Endocrine Treatment – ‘Old-Fashioned’ Therapy Becoming Redundant in an Era of Molecular Medicine?

摘要

For more than a century, endocrine therapy has been recognized as an effective, but palliative, treatment option for advanced breast cancer. Over the last 2 decades, 2 important observations have dramatically changed this conceptual view. The first observation was the finding that tamoxifen, but also ovarian ablation, causes sustainable relapse-free and overall survival benefits in the adjuvant setting [1, 2]. The second finding relates to the potential for improvement.

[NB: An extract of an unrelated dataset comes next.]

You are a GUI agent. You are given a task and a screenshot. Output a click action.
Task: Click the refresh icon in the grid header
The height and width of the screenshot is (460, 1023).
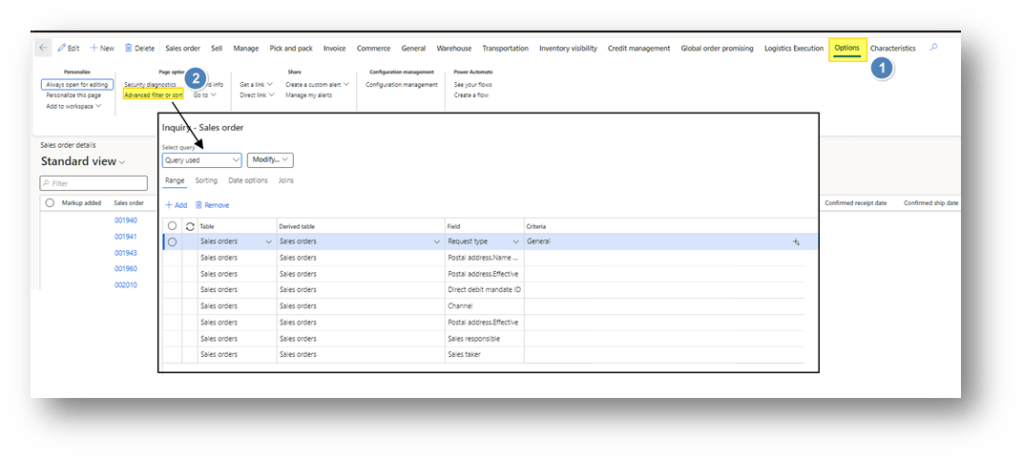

While for decades, randomized studies comparing different endocrine regimens had revealed ‘no significant difference’ between the different endocrine treatment options regarding efficacy, third-generation aromatase inhibitors improved time to progression in metastatic disease [3] but also relapse-free survival in the adjuvant setting [4,5,6,7,8] compared to tamoxifen. In addition, studies have challenged the need for chemotherapy to hormone receptor-positive premenopausal low-risk patients, suggesting many patients may be well treated with endocrine therapy alone [9, 10], omitting the toxicity of chemotherapy. Ongoing studies are addressing important topics in adjuvant therapy. What is the optimal use of aromatase inhibitors (ta-moxifen upfront versus aromatase inhibitor monotherapy, optimal duration of treatment)? And how may we improve treatment for premenopausal women? Tamoxifen and an luteinizing hormone-releasing hormone (LHRH) analogue administered in concert has been shown to improve response rate compared to monotherapy in metastatic disease [11, 12], but we lack evidence whether this improves outcome compared to tamoxifen alone in the adjuvant setting.